My doctor took me off Terbinafine after 6 months saying that it simply did not work. He was correct, because it didn't. My nails did not really get any better. Had it been my decision I would have stuck with it because I did not feel bad from it and I want to do everything I can to fight this infection, even if we can't say if one particular part in a multi-treatment works at all. If it doesn's harm me, let me stick with it.

After that nothing much happened for a couple of months. But now things are getting worse.... My thumbnail is horrible, almost completely loose. It is uncomfortable and it is actually painful. This has never been painful before. There is a numbing sensation of pain where the loosened nail meets the finger. As of now, I still stick to my amorolfine nail lacquer once a week, and terbinafine cream every day. I dropped vinegar again because I suspect it may not be good for my nails (what do I know) and back to sodium benzoate.
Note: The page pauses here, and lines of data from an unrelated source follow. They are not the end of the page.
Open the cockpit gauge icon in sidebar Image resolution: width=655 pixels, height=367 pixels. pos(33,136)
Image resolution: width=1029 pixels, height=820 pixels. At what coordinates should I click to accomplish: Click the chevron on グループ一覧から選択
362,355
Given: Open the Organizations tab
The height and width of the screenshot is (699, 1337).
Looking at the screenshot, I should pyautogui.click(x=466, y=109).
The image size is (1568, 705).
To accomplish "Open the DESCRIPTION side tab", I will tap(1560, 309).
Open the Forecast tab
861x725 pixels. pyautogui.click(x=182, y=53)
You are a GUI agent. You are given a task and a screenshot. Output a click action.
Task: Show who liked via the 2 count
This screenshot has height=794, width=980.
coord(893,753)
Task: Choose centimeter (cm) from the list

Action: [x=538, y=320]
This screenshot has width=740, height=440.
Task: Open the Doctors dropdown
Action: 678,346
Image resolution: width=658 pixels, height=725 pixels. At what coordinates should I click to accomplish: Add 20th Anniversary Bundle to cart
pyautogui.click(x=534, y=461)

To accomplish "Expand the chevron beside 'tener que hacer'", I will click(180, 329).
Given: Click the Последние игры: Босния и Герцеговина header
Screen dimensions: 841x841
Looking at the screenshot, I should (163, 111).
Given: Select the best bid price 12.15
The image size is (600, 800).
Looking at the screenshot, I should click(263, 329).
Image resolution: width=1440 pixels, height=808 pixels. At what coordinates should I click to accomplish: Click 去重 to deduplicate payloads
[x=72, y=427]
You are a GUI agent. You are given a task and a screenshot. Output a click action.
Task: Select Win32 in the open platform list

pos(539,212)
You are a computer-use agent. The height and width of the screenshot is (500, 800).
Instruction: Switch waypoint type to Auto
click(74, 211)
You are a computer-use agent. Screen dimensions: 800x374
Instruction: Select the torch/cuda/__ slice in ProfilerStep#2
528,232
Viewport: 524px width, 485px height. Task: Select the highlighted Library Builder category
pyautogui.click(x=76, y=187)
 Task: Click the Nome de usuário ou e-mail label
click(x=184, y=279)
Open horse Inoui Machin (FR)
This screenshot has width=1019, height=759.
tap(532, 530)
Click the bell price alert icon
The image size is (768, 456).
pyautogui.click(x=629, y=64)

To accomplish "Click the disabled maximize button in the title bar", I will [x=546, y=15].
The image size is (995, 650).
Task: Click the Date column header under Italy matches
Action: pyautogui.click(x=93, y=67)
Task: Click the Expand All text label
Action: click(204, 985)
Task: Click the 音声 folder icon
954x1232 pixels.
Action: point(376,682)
It feels more gentle on the skin and does not produce that tingling sensation that vinegar does, I don't know if maybe the vinegar has been too hard on the nail bed, actually helping the infection.


Lasers are quite hot at the moment (haha). PinPointe and Nomir claim extraordinary results with their laser treatments for onychomycosis. However, these treatments are yet to be proven effective in quality independent studies. Nomir with their Noveon foot laser expected approval from the north american food and drug-administration in 2009, but so far no luck as far as one can see on their webpage.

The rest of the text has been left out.